Global Classrooms
Virtual Exchange with Partner Institutions
In the past year, UC Santa Cruz students have worked on meaningful projects in their courses with students in Brazil, Mexico, and Colombia — without visas, currency exchange, or jet lag. This amazing feat was accomplished by a cohort of instructor pairs from UC Santa Cruz and partner institutions abroad who participated in Global Classrooms, a professional development and course design program focused on virtual exchange.
Virtual exchange is not new — some forms of it predate the Internet — but it didn’t come into its own until 2020, when the COVID-19 pandemic made travel difficult. In the fall of 2020, the Division of Global Engagement launched the Global Classrooms initiative, which provided faculty with opportunities for training in virtual exchange (from institutions with large virtual exchange programs) and assistance with forming partnerships with faculty at institutions abroad. In 2022, the Teaching & Learning Center’s Jessie Dubreuil and Aaron Zachmeier developed a professional development program tailored to the needs of UC Santa Cruz faculty and their partners. The program promotes the Collaborative Online International Learning (COIL) approach to virtual exchange, which emphasizes collaboration between faculty and student groups. The first cohort that participated in the program has now taught their virtual exchange courses and shared their thoughts with the TLC.
The Sociology Department’s Hiroshi Fukurai worked with longtime friend Denis Halis from Universidade Estácio de Sá in Rio de Janeiro (UNESA), Brazil, to design a course that brought together undergraduate students from Santa Cruz with law school students at UNESA to produce original research papers on environmental justice topics. Both Fukurai and Halis commented on the quality of communication between their two groups of students. Halis noted the effort UC Santa Cruz students made with UNESA students, not all of whom were confident in English, which was used as the lingua franca for the exchange. “They really tried to understand and make themselves understood,” Halis said. Instead of just speaking out, they really tried to be understood, and in the end, there was true and meaningful mutual learning as they had distinct backgrounds and experiences.”
Writing instructor Tiffany Wong and her partner Lourdes Pérez Cesari from Universidad Autónoma del Estado de Hidalgo in Pachuca, Mexico, paired writing and theater students, who wrote, performed, and recorded short plays in the style of commedia dell’arte. Pérez Cesari and Wong were pleased to see that their students were able to negotiate differences in culture and communication in productive ways. “We had amazing groups of students working with their creativity, using technology in a fun way,” Pérez Cesari said. “They found ways to communicate even when it was hard because they didn’t speak the same language, they found ways to work together.
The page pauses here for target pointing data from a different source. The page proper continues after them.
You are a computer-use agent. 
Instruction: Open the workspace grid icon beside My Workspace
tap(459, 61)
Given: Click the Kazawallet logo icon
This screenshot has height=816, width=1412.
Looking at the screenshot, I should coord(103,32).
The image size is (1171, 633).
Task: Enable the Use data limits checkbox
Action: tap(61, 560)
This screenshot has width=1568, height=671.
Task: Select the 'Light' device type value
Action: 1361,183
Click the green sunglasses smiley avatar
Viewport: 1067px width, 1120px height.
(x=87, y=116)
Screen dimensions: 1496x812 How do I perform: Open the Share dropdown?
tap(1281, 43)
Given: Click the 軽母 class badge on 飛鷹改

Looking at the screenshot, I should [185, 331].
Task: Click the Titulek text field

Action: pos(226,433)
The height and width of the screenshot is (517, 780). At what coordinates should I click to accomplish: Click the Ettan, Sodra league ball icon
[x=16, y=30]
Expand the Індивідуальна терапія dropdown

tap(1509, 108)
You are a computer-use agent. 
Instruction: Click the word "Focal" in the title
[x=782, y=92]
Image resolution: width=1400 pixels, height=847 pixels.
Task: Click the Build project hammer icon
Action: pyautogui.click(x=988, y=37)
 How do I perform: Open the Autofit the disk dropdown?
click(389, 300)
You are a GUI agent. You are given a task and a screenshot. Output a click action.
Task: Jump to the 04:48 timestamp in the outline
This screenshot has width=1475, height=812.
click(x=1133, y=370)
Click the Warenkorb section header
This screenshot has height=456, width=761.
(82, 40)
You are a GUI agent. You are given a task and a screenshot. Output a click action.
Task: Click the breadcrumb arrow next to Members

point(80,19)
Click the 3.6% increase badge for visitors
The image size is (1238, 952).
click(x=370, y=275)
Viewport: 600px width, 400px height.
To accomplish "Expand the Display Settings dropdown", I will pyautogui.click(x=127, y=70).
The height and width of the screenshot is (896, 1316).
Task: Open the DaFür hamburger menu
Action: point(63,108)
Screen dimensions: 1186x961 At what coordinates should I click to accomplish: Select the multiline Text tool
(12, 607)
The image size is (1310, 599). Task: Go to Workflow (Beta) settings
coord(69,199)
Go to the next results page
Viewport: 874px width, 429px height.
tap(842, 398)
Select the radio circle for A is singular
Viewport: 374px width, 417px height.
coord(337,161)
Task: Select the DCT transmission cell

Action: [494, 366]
Some even worked a sketch around a mistake they made about meat loaf (which in Spanish is pastel de carne), calling it “meat cake” and making a bit about it.”
And while the process is often more important than the product in collaborative student work, Wong and Pérez Cesari’s students produced excellent work. “What really surprised me at the end,” Wong said, “was how well their final videos turned out: how dedicated my students were to understanding character and plot development, and how well Lourdes’ students were at working with and helping my students become more embodied writers.”
Finally, Carolina Gonzalez Riaño worked with a group of instructors at Universidad Distrital Francisco José de Caldas in Bogota, Colombia (Luisa Fernanda Vargaz Téllez, José Assad Cuellar, and César Luis Morales Figueroa), to design a series of collaborative activities focused on monsters in society for Spanish-speaking first-year students in Santa Cruz and performing arts students in Bogota. “I was surprised by the possibilities for motivation and flexibility in the evaluation processes, because we had different levels, different types of undergraduate students, different interests, and, to top it all, different cultures,” Vargaz Téllez said. “In spite of everything, including institutional difficulties at Universidad Distrital (the university’s email system was hacked near the beginning of the term), I think we achieved a good result.”
In each Global Classrooms course, students gained invaluable experience collaborating with their peers at partner institutions, negotiating, communicating, and leveraging their differences.
At this writing, a new faculty cohort has begun to design the next set of Global Classrooms courses, which will give UC Santa Cruz students the opportunity to work with students from Universidade Federal Fluminense in Niterói, Brazil, Université de Douala in Douala, Cameroon, Universidad Catolica in Santiago, Chile, and UNESA in Rio de Janeiro, Brazil. The Division of Global Engagement and the TLC have meanwhile opened the call to faculty to identify the next cohort to develop Global Classrooms, with training set to begin in fall 2024.